#### MATERIAL SHOWN ####

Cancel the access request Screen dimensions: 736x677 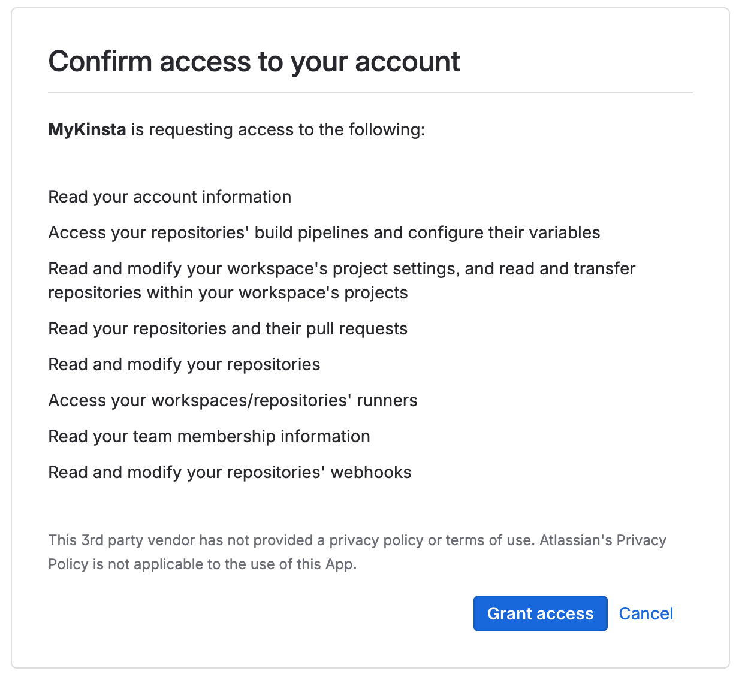[645, 613]
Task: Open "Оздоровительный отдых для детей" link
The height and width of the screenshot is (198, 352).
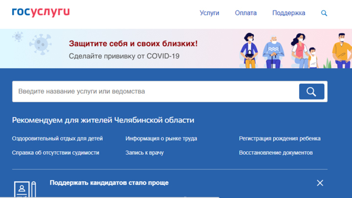Action: tap(57, 138)
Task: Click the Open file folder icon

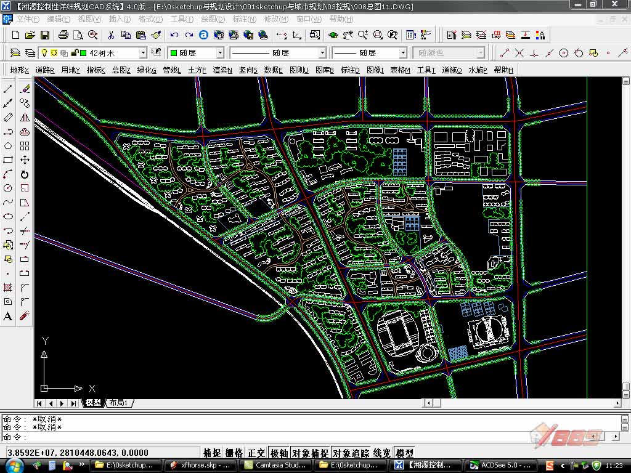Action: [31, 35]
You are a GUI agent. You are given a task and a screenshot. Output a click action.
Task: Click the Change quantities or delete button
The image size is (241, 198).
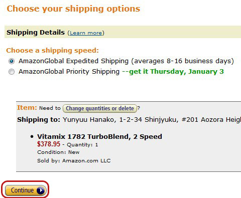[x=100, y=108]
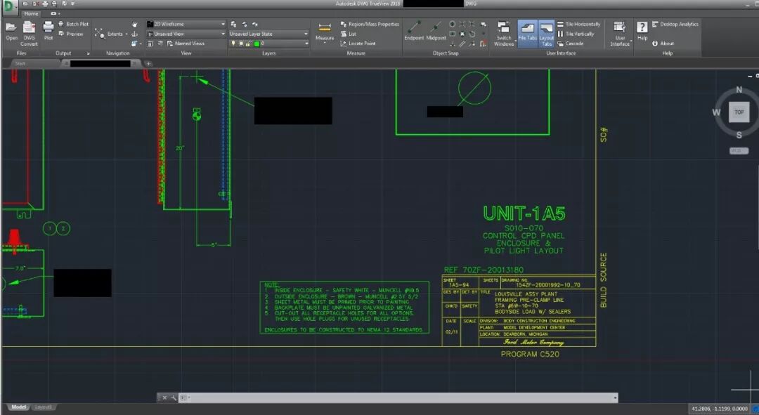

####

== EXERCISE DIRECTIONS ==
When the line containing "You are a GUI" is reached, write out that line and each one after it exactly, ending with the last line of the records; pictures are not copied.

== WRITTEN ANSWER ==
You are a GUI agent. You are given a task and a screenshot. Output a click action.
Task: Click the Change quantities or delete button
The image size is (241, 198).
[x=100, y=108]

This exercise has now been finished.